Horner disagrees, however. “People always say, ‘Where are you going to put these dinosaurs when you’re making them?’ and I always say that we started with wolves thousands of years ago and now we have Chihuahuas, ”he said.“Dogs are basically wolves and we don’t really need to contain them. I wouldn’t expect dinosaurs to be the same as dinosaurs in Jurassic Park. They’ll be pets we don’t have to worry about about. If you were to clone a real Tyrannosaurus, you would have to worry about containing it. Dogs and cats were wild but now we don’t have to contain them anymore.
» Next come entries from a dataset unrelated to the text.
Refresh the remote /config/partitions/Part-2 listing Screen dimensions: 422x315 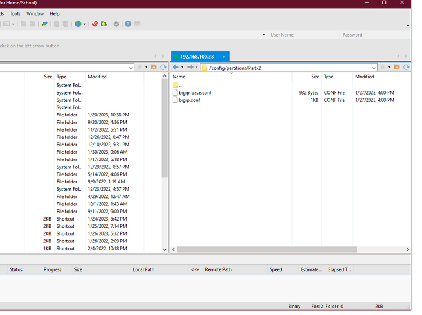pos(406,67)
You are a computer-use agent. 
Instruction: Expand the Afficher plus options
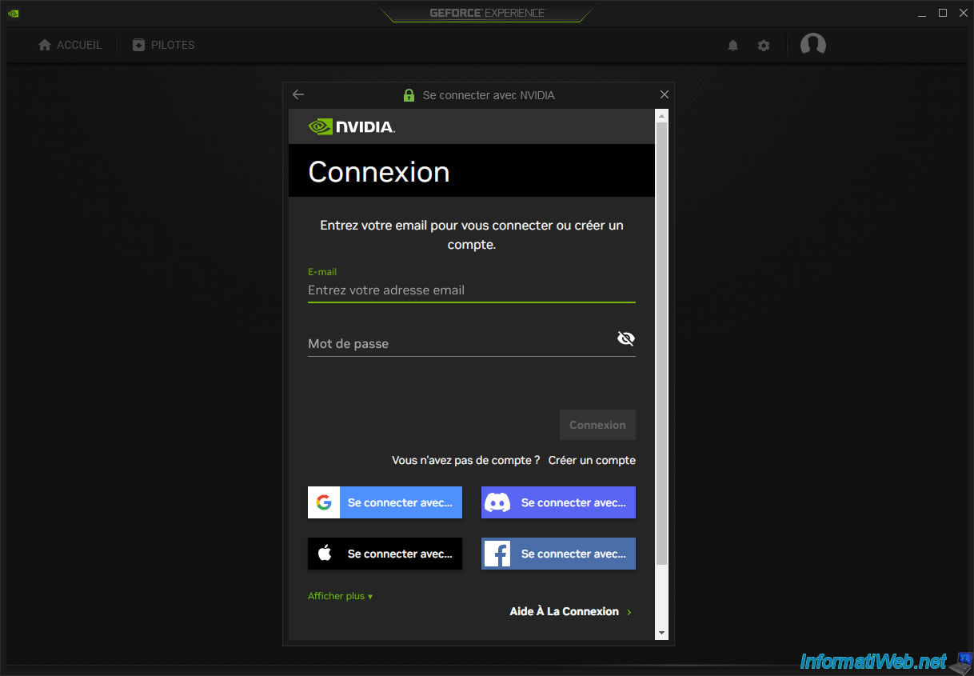point(340,596)
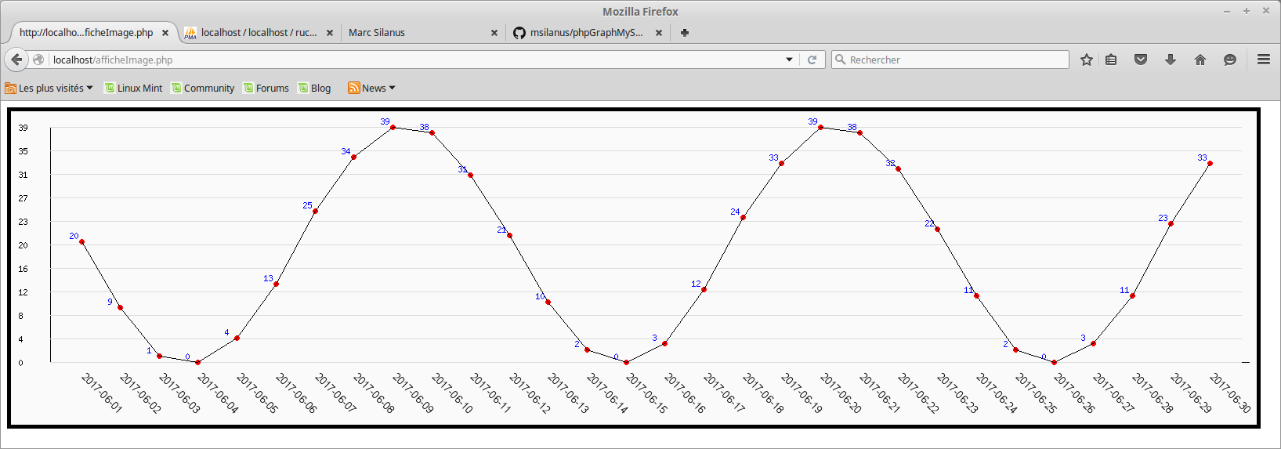Switch to msilanus/phpGraphMyS... GitHub tab
This screenshot has width=1281, height=449.
coord(585,33)
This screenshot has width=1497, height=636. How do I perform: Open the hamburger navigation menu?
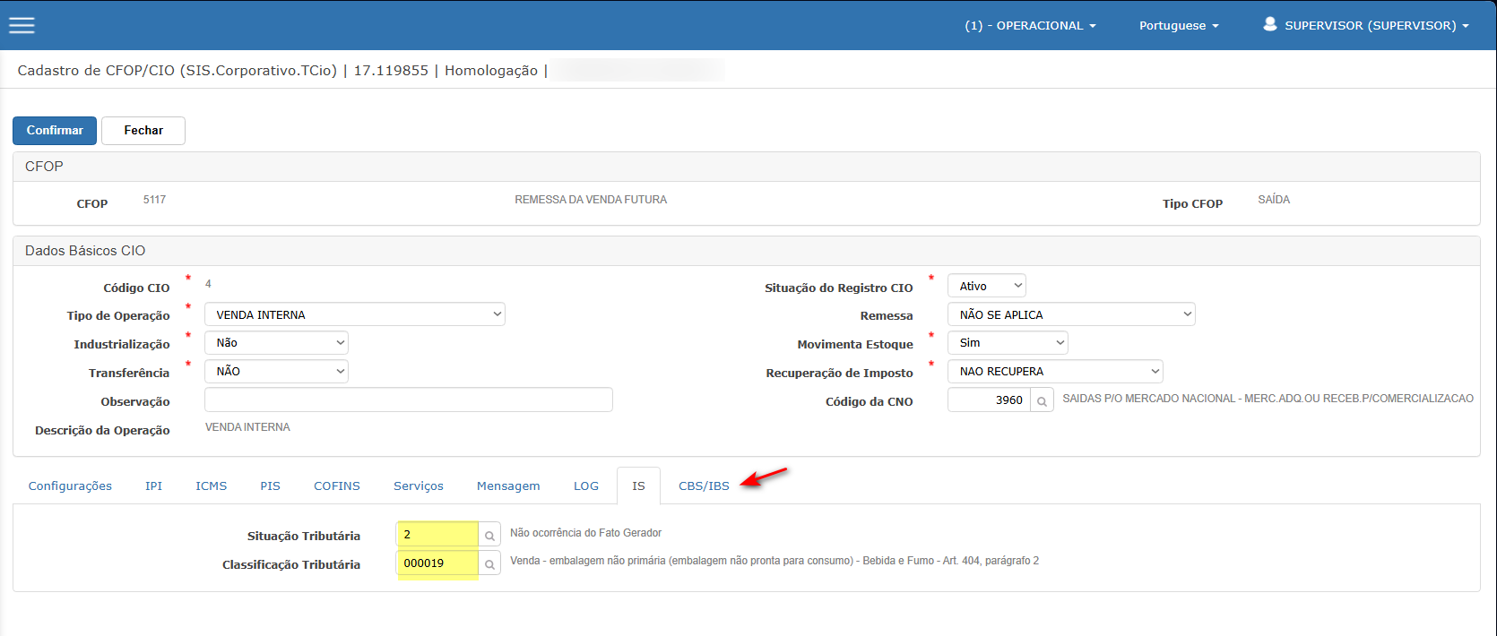(x=22, y=25)
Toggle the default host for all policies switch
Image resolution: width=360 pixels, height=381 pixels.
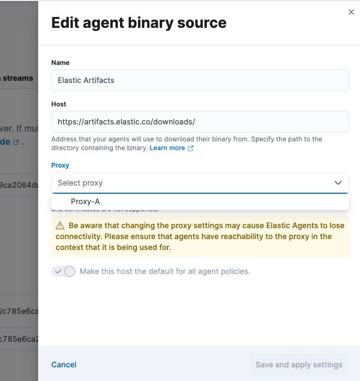point(63,271)
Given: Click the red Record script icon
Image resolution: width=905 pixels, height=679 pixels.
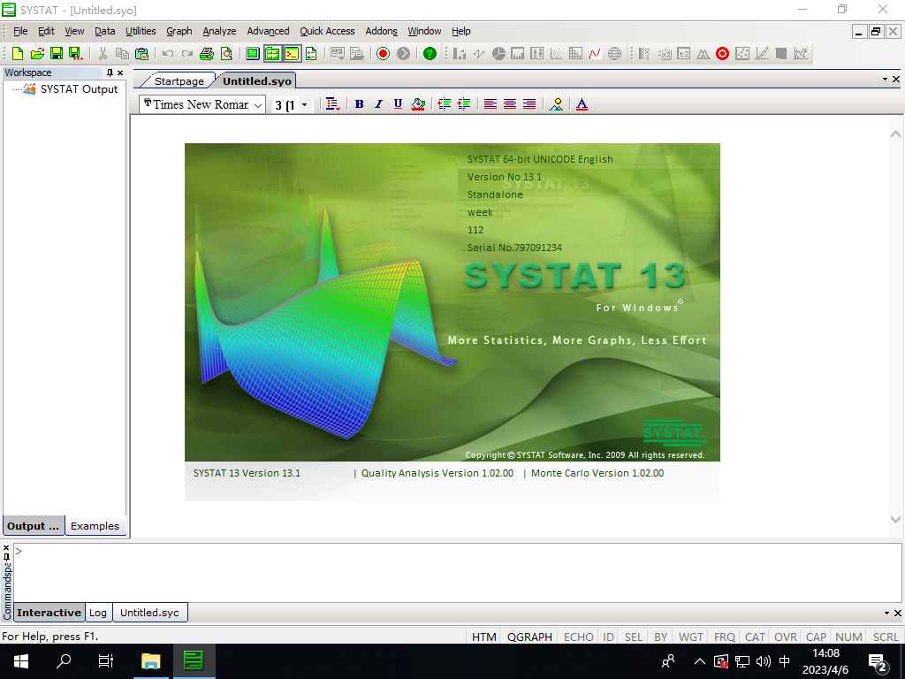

The problem of recreating a dinosaur has been overcome, could we keep them alive? compared to 21% today, according to New Scientist. However, this number is believed to have changed significantly during the dinosaurs’ long time on the planet, so that some species would adapt better to our air than others found that global temperature would have been much higher than it is today than dinosaurs Roamed earth, according to the National Oceanic and Atmospheric Administration.
An island in a tropical region of the world would be the best option to provide temperatures that many dinosaurs would be comfortable in, and when it comes to containing them the park should look very different from what it did in the movie. . “If you really want to build a Jurassic Park, and not just make a movie, you want walls around the dinosaurs to support them.” Horner told How It Works, “Reinforced concrete will work much better than electric fences because the electricity can be turned off. Electric fences weren’t a good idea.